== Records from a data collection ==
::::::::

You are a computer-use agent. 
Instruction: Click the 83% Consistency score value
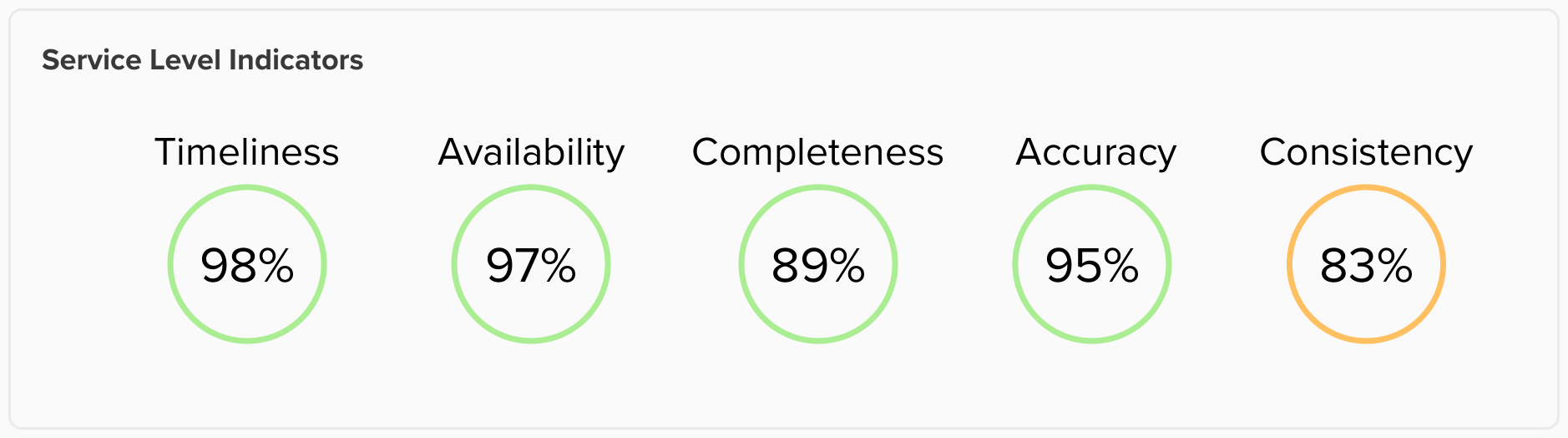tap(1366, 266)
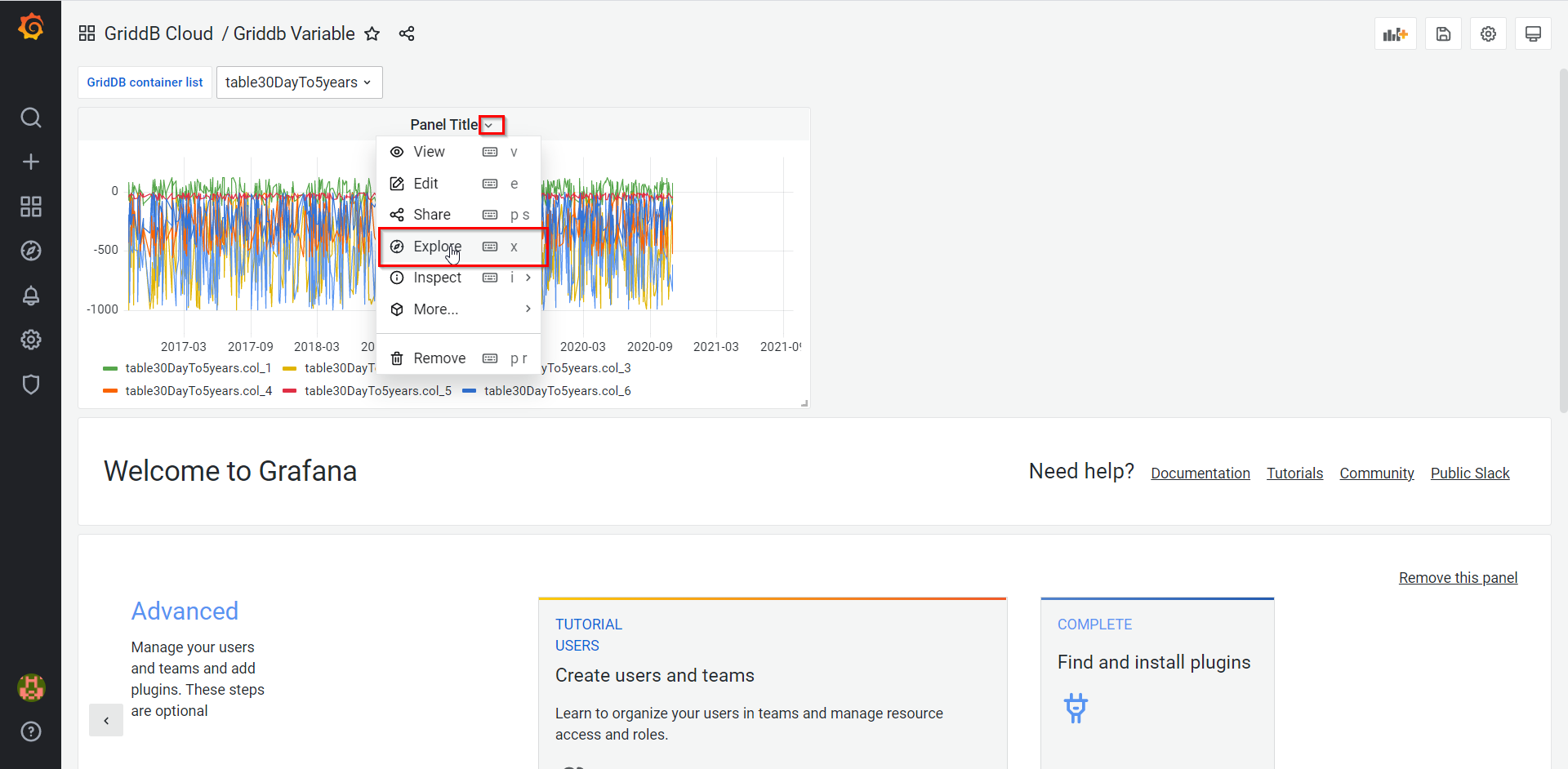The height and width of the screenshot is (769, 1568).
Task: Click the Create plus icon in sidebar
Action: (x=31, y=162)
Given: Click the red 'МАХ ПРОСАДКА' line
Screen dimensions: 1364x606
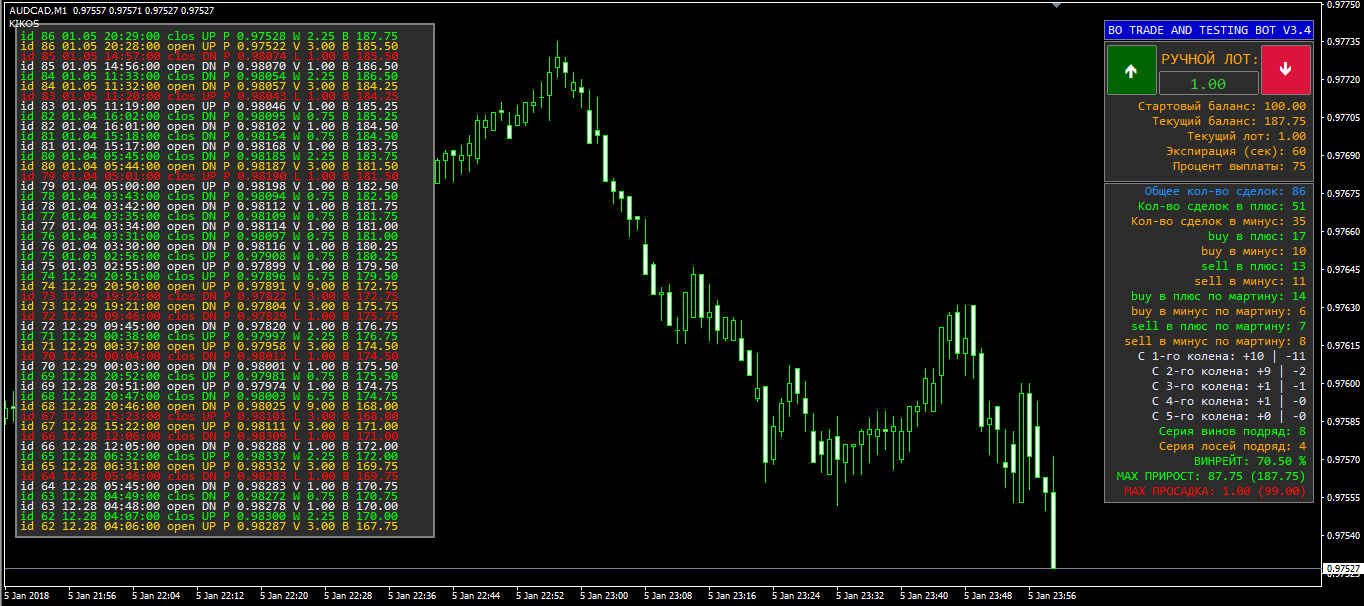Looking at the screenshot, I should pyautogui.click(x=1214, y=491).
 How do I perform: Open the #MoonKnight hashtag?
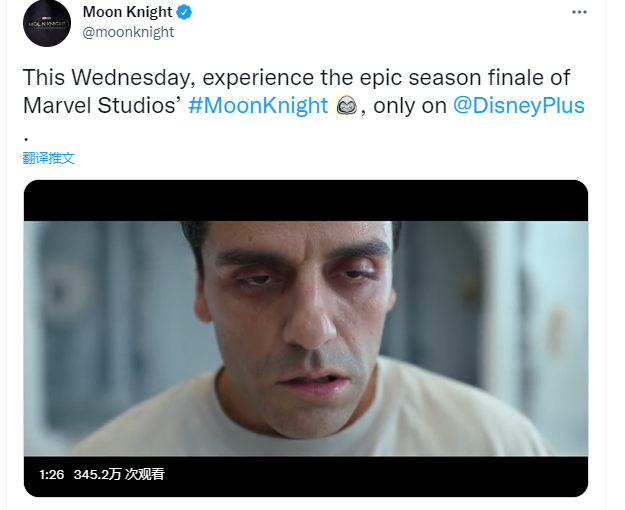coord(257,106)
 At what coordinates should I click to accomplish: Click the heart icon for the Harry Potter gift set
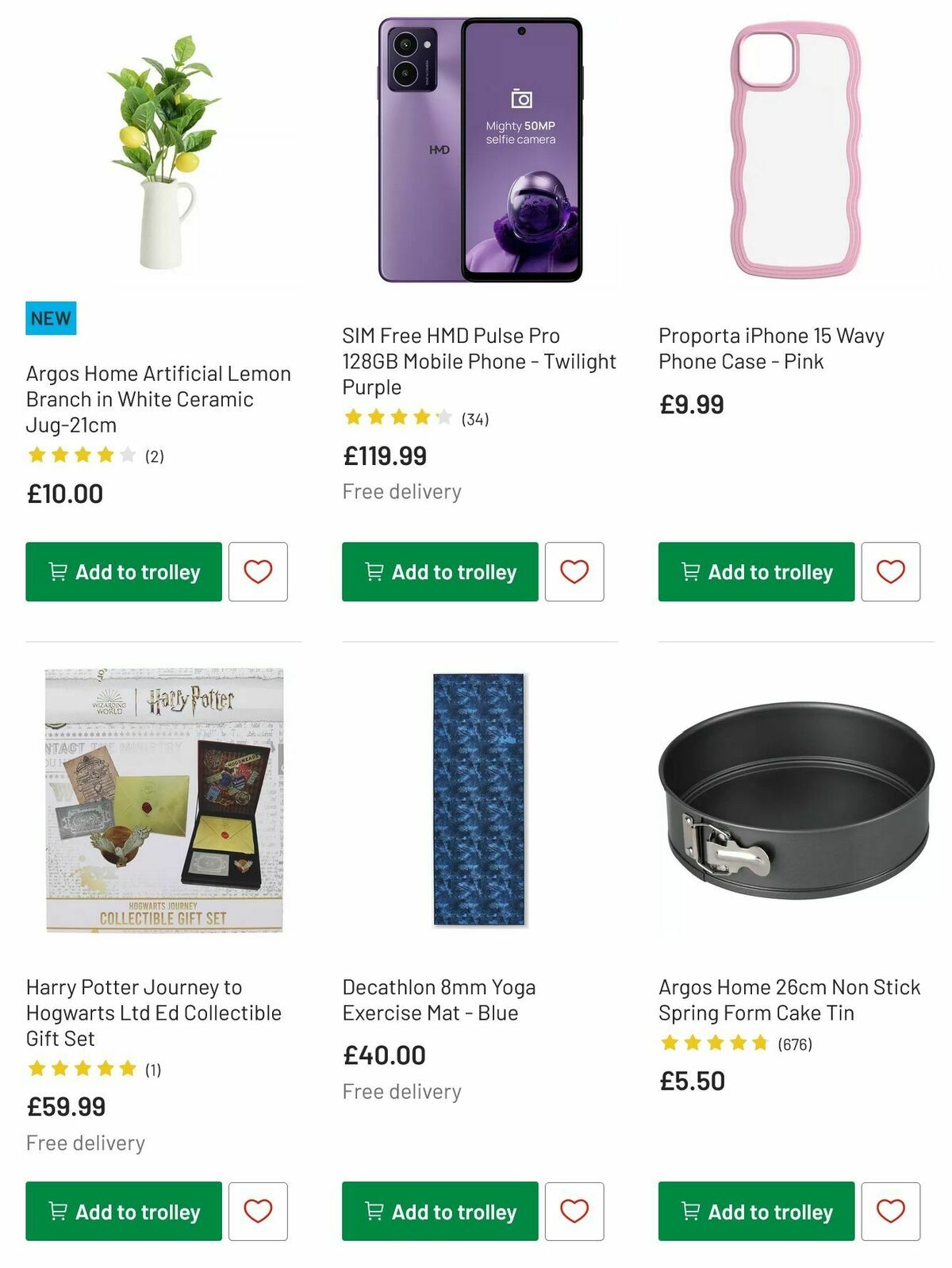(259, 1212)
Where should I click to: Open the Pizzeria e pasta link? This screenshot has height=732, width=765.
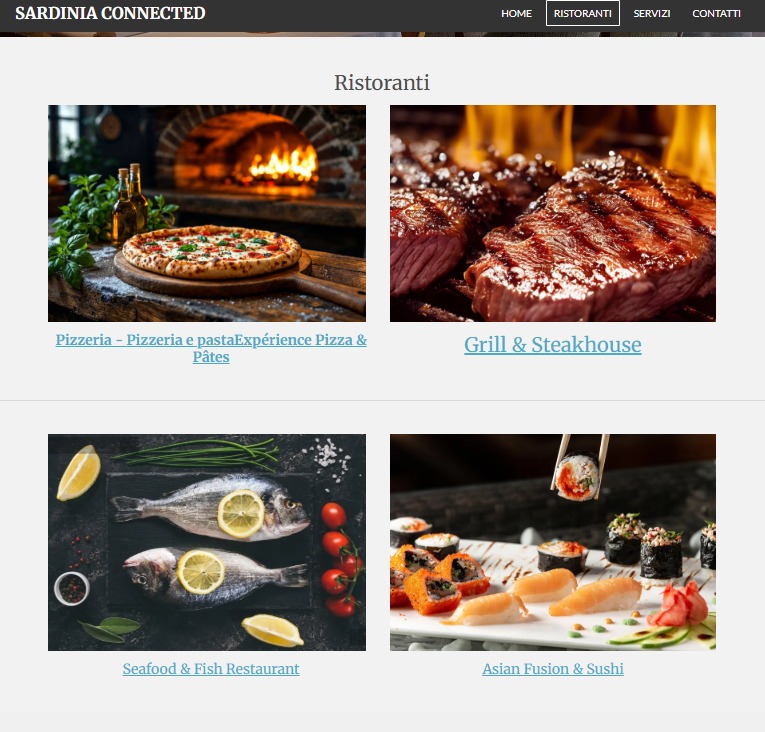coord(211,348)
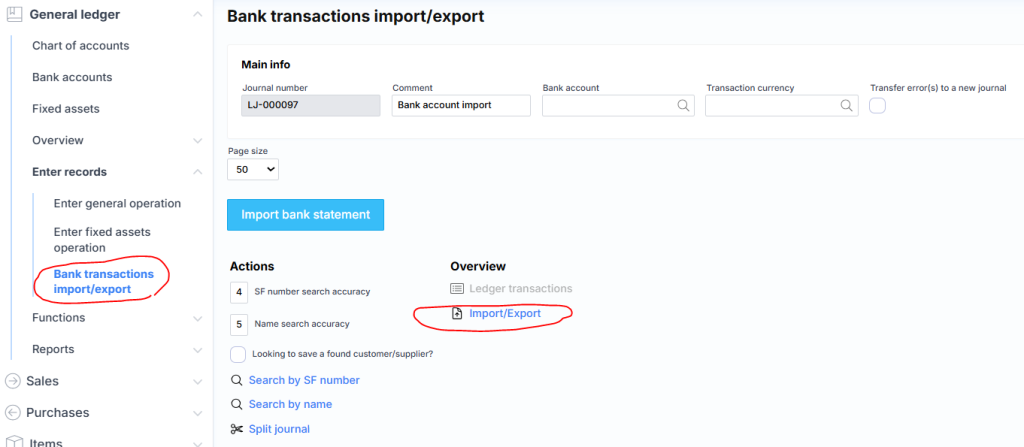Collapse the General ledger section chevron
Viewport: 1024px width, 447px height.
197,15
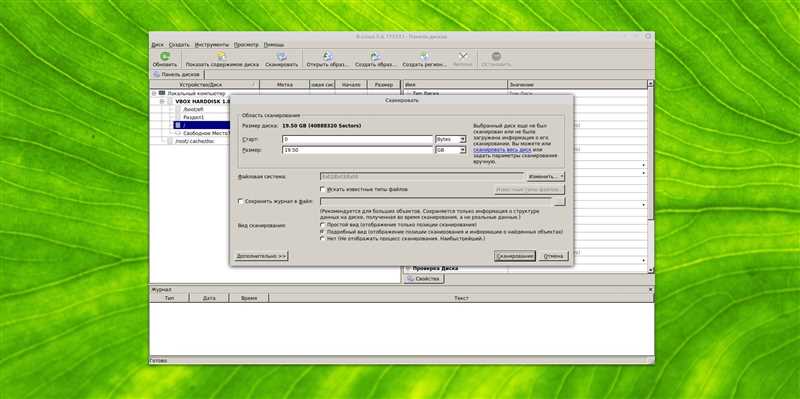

::::::::

Set down a word-for-word copy of the records, dropping any picture.

== SOLUTION TO THIS TASK ==
You are a computer-use agent. 
Instruction: Click the 83% Consistency score value
tap(1366, 266)
The height and width of the screenshot is (769, 1568).
Task: Click the Create plus icon in sidebar
Action: (x=31, y=162)
Given: Click the red 'МАХ ПРОСАДКА' line
Screen dimensions: 1364x606
Looking at the screenshot, I should pyautogui.click(x=1214, y=491).
 How do I perform: Open the #MoonKnight hashtag?
coord(257,106)
 At what coordinates should I click to accomplish: Click the heart icon for the Harry Potter gift set
(259, 1212)
Where should I click to: Open the Pizzeria e pasta link? This screenshot has height=732, width=765.
coord(211,348)
Collapse the General ledger section chevron
Viewport: 1024px width, 447px height.
197,15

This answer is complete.